* _Data records_:
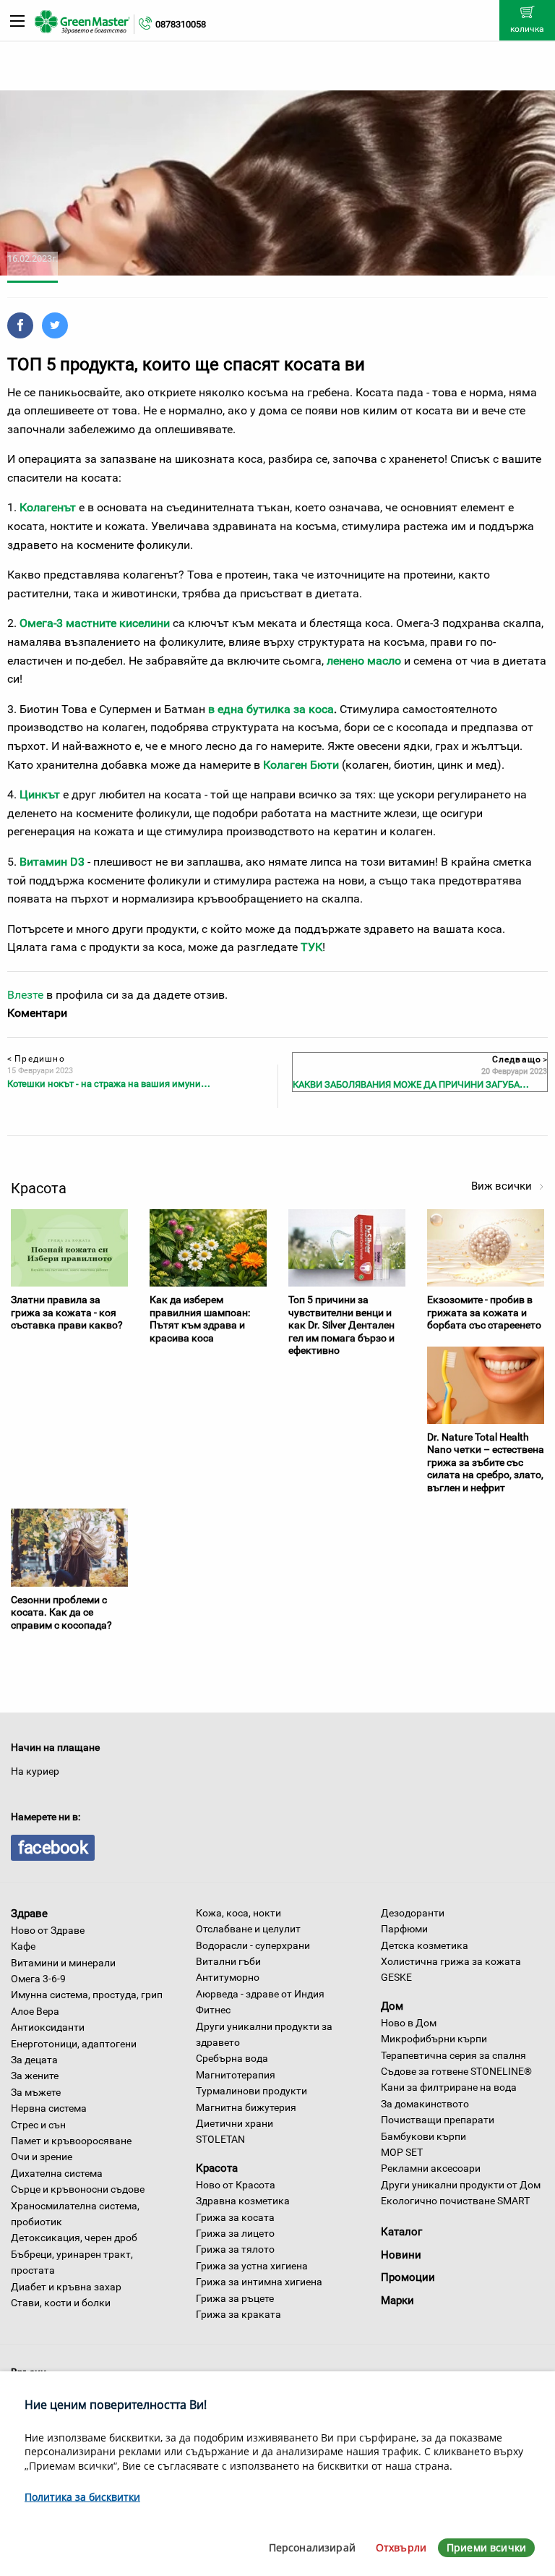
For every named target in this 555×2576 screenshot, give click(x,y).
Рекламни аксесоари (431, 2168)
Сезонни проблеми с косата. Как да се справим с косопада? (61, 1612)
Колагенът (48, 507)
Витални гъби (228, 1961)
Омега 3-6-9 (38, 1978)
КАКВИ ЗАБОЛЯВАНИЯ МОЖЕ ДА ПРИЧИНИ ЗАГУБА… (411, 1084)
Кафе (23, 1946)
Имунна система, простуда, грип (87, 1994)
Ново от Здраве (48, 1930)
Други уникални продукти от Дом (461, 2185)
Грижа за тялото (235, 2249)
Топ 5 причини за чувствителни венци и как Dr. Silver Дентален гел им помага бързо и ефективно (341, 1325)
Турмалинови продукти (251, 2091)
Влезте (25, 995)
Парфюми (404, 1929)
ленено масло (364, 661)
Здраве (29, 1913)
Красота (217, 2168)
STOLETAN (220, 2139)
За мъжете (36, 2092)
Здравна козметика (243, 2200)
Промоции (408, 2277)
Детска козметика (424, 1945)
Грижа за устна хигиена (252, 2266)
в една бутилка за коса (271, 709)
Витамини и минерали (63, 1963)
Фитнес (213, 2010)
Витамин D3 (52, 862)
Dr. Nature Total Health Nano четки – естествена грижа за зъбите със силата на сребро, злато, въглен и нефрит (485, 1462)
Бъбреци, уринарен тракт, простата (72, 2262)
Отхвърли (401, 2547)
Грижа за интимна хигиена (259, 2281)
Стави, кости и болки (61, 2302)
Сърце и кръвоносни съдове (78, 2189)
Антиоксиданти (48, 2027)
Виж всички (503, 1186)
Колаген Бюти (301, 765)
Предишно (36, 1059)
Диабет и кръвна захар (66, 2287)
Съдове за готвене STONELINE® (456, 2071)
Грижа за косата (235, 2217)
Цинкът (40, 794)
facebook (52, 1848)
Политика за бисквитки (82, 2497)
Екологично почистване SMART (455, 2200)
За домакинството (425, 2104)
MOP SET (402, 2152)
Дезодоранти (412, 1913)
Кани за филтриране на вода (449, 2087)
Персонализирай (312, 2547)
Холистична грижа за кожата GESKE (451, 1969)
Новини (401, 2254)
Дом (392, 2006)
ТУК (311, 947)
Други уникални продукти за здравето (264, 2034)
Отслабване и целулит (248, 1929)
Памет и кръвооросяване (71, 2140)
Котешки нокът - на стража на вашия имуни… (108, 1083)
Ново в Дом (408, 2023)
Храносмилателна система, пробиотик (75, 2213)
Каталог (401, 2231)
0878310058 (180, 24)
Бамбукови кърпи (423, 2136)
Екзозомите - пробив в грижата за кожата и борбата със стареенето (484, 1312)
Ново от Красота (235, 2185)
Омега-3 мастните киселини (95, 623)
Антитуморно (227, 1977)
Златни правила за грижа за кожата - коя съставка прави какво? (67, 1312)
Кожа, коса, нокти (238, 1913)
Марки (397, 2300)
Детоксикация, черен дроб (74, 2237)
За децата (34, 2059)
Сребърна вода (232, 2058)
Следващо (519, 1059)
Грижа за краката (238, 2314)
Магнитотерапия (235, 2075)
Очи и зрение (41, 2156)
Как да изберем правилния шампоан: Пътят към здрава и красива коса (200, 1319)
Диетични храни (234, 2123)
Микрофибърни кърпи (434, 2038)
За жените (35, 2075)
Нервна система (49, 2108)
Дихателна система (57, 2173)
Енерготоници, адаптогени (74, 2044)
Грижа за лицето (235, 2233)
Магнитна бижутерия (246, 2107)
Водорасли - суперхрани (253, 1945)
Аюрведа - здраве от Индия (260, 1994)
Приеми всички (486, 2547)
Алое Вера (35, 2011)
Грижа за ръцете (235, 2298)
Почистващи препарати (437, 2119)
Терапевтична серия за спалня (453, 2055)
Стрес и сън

* _Brief_:
Repeat the data word for word. Images are not part of the copy.

* _Written response_:
For every named target in this 555×2576 screenshot, give click(x,y).
Рекламни аксесоари (431, 2168)
Сезонни проблеми с косата. Как да се справим с косопада? (61, 1612)
Колагенът (48, 507)
Витални гъби (228, 1961)
Омега 3-6-9 (38, 1978)
КАКВИ ЗАБОЛЯВАНИЯ МОЖЕ ДА ПРИЧИНИ ЗАГУБА… (411, 1084)
Кафе (23, 1946)
Имунна система, простуда, грип (87, 1994)
Ново от Здраве (48, 1930)
Други уникални продукти от Дом (461, 2185)
Грижа за тялото (235, 2249)
Топ 5 причини за чувствителни венци и как Dr. Silver Дентален гел им помага бързо и ефективно (341, 1325)
Турмалинови продукти (251, 2091)
Влезте (25, 995)
Парфюми (404, 1929)
ленено масло (364, 661)
Здраве (29, 1913)
Красота (217, 2168)
STOLETAN (220, 2139)
За мъжете (36, 2092)
Здравна козметика (243, 2200)
Промоции (408, 2277)
Детска козметика (424, 1945)
Грижа за устна хигиена (252, 2266)
в една бутилка за коса (271, 709)
Витамини и минерали (63, 1963)
Фитнес (213, 2010)
Витамин D3 (52, 862)
Dr. Nature Total Health Nano четки – естествена грижа за зъбите със силата на сребро, злато, въглен и нефрит (485, 1462)
Бъбреци, уринарен тракт, простата (72, 2262)
Отхвърли (401, 2547)
Грижа за интимна хигиена (259, 2281)
Стави, кости и болки (61, 2302)
Сърце и кръвоносни съдове (78, 2189)
Антиоксиданти (48, 2027)
Виж всички (503, 1186)
Колаген Бюти (301, 765)
Предишно (36, 1059)
Диабет и кръвна захар (66, 2287)
Съдове за готвене STONELINE® (456, 2071)
Грижа за косата (235, 2217)
Цинкът (40, 794)
facebook (52, 1848)
Политика за бисквитки (82, 2497)
Екологично почистване SMART (455, 2200)
За домакинството (425, 2104)
MOP SET (402, 2152)
Дезодоранти (412, 1913)
Кани за филтриране на вода (449, 2087)
Персонализирай (312, 2547)
Холистична грижа за кожата GESKE (451, 1969)
Новини (401, 2254)
Дом (392, 2006)
ТУК (311, 947)
Други уникални продукти за здравето (264, 2034)
Отслабване и целулит (248, 1929)
Памет и кръвооросяване (71, 2140)
Котешки нокът - на стража на вашия имуни… (108, 1083)
Ново в Дом (408, 2023)
Храносмилателна система, пробиотик (75, 2213)
Каталог (401, 2231)
0878310058 (180, 24)
Бамбукови кърпи (423, 2136)
Екзозомите - пробив в грижата за кожата и борбата със стареенето (484, 1312)
Ново от Красота (235, 2185)
Омега-3 мастните киселини (95, 623)
Антитуморно (227, 1977)
Златни правила за грижа за кожата - коя съставка прави какво? (67, 1312)
Кожа, коса, нокти (238, 1913)
Марки (397, 2300)
Детоксикация, черен дроб (74, 2237)
За децата (34, 2059)
Сребърна вода (232, 2058)
Следващо (519, 1059)
Грижа за краката (238, 2314)
Магнитотерапия (235, 2075)
Очи и зрение (41, 2156)
Как да изберем правилния шампоан: Пътят към здрава и красива коса (200, 1319)
Диетични храни (234, 2123)
Микрофибърни кърпи (434, 2038)
За жените (35, 2075)
Нервна система (49, 2108)
Дихателна система (57, 2173)
Енерготоници, адаптогени (74, 2044)
Грижа за лицето (235, 2233)
Магнитна бижутерия (246, 2107)
Водорасли - суперхрани (253, 1945)
Аюрведа - здраве от Индия (260, 1994)
Приеми всички (486, 2547)
Алое Вера (35, 2011)
Грижа за ръцете (235, 2298)
Почистващи препарати (437, 2119)
Терапевтична серия за спалня (453, 2055)
Стрес и сън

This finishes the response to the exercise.